LETTERA APERTA DI VINCENZO TROIANI ALLENATORE L’AQUILA RUGBY

Sono Vincenzo Troiani, allenatore de L’Aquila Rugby Club, scrivo da uomo di rugby, alla mia città, nella quale sono tornato dopo tanti anni di esperienze importanti per la mia formazione tecnica. Sono tornato con il preciso intento di dare il mio contributo alla ricostruzione dell’Aquila, attraverso quello che so fare meglio, cioè il rugby.
Questo sport ha intriso tutta la mia vita e coincide ancora oggi con la quotidianità della mia famiglia. Non c’è stato anno, mese, settimana o giorno in cui io non abbia lavorato nel rugby e per il rugby e tutto ciò che ho imparato da questo sport meraviglioso oggi voglio usarlo per la mia città.
Proprio come uomo di sport sono e mi sento al di sopra delle parti. Questo mi permette di avere una visione nitida della situazione attuale del rugby aquilano, malato ormai da anni di quell’immobilismo che spesso è proprio del popolo aquilano, unito ad una visione chiusa e a volte personalistica che non consente a nessuno di progettare un futuro di crescita per questa disciplina.
L’Aquila è una città fisicamente in ricostruzione nella sua struttura architettonica, ma è ormai drammaticamente evidente a tutti che ciò per cui niente si investe e si progetta è quella ricostruzione sociale e culturale che io ritengo debba passare anche, se non soprattutto, dallo sport.
Tutte le realtà sportive soffrono ormai da anni per carenza di fondi e di strutture adeguate. Il rugby ha pagato in questo senso un prezzo altissimo, anche a causa di una mancata progettualità e visione del futuro.
★ ★ ★ ★
• Esercizio scritto A: Sostituisci "magnifier" con "lens" nelle righe dell'elenco che partono dall'inizio dell'elenco e arrivano alla riga contenente "Looking at the screenshot, I should (x=353, y=35).", entrambe comprese, lasciando invariato tutto il resto. Riporta soltanto queste righe.
★ ★ ★ ★
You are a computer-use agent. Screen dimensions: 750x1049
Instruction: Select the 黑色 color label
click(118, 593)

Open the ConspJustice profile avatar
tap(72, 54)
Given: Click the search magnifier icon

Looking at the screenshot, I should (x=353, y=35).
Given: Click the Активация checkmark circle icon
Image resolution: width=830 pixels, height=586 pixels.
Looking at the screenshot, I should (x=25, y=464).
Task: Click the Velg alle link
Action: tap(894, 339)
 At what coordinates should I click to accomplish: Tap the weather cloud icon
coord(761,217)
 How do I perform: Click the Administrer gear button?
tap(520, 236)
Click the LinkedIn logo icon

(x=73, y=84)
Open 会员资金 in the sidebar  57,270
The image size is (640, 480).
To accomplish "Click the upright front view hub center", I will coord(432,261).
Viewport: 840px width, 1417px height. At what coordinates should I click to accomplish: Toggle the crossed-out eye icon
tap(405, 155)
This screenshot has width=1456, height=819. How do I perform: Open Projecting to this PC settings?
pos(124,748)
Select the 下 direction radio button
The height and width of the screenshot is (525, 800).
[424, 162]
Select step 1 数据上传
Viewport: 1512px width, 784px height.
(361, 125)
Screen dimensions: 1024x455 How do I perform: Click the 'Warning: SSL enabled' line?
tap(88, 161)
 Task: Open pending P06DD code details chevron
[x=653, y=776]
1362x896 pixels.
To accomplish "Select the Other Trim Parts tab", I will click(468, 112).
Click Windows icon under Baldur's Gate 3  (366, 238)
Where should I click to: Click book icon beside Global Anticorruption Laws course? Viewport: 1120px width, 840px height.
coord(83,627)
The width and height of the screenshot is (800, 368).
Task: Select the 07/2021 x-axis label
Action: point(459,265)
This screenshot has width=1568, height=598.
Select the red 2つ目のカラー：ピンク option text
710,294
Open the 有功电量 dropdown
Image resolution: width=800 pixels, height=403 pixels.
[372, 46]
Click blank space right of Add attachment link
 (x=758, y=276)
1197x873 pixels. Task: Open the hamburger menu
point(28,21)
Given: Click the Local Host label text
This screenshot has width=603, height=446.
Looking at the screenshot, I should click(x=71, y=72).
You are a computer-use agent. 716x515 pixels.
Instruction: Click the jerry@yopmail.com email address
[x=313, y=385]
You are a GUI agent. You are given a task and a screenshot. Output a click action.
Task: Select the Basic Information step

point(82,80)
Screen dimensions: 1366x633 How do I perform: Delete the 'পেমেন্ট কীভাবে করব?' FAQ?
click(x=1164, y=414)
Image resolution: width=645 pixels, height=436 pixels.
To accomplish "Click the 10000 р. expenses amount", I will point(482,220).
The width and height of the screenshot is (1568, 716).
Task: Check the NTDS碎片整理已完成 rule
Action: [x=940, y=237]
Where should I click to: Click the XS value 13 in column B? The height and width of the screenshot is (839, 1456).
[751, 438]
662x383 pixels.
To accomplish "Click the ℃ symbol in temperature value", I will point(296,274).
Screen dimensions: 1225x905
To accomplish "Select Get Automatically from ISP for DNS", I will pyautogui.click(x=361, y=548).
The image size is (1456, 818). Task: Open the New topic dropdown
★ ★ ★ ★
• Esercizio scritto B: Nella lettera aperta, attraverso quale attività Troiani intende contribuire alla ricostruzione dell'Aquila?

• Risposta corretta A:
You are a computer-use agent. Screen dimensions: 750x1049
Instruction: Select the 黑色 color label
click(118, 593)

Open the ConspJustice profile avatar
tap(72, 54)
Given: Click the search lens icon

Looking at the screenshot, I should (x=353, y=35).

• Risposta corretta B: Attraverso il rugby, cioè quello che sa fare meglio.